'''

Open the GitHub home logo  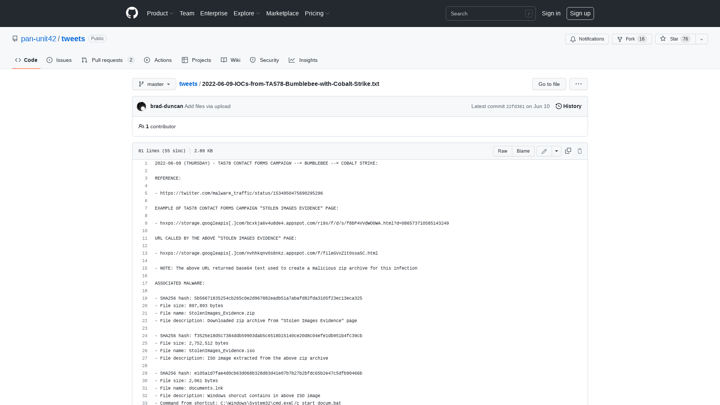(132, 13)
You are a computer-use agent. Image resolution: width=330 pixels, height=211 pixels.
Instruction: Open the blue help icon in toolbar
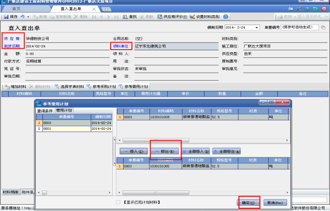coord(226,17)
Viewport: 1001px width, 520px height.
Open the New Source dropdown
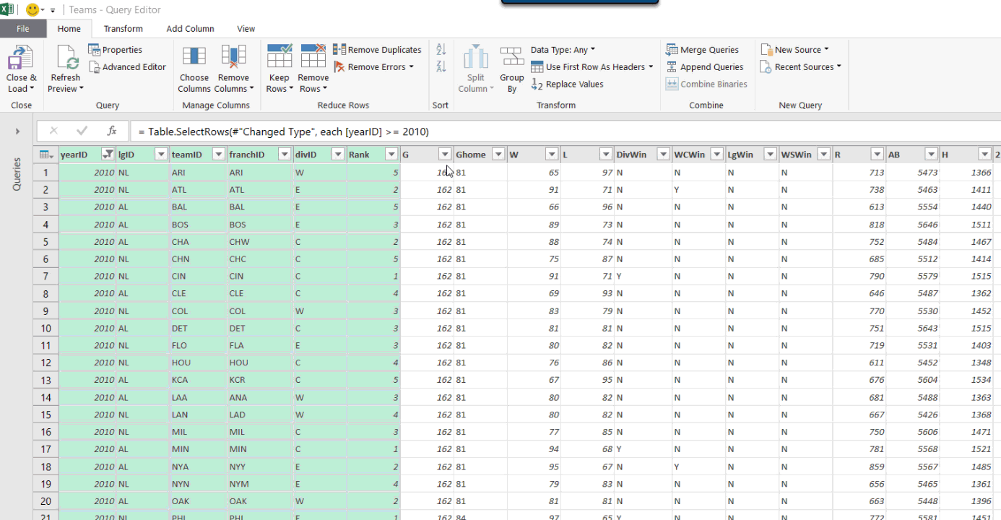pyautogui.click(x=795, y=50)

'''
'''

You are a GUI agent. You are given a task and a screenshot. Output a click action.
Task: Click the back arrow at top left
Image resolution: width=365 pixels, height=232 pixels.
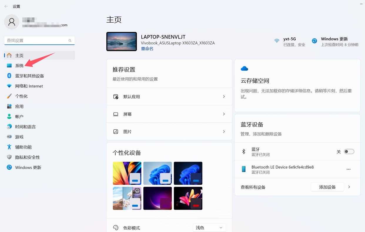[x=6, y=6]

'''

# What is asked
Copy out the lines above again, starting with the line that contains "You are a computer-use" and going on through the line that contains "pyautogui.click(x=795, y=50)", leaving out the pictures.

# The output
You are a computer-use agent. Image resolution: width=330 pixels, height=211 pixels.
Instruction: Open the blue help icon in toolbar
coord(226,17)
Viewport: 1001px width, 520px height.
Open the New Source dropdown
pyautogui.click(x=795, y=50)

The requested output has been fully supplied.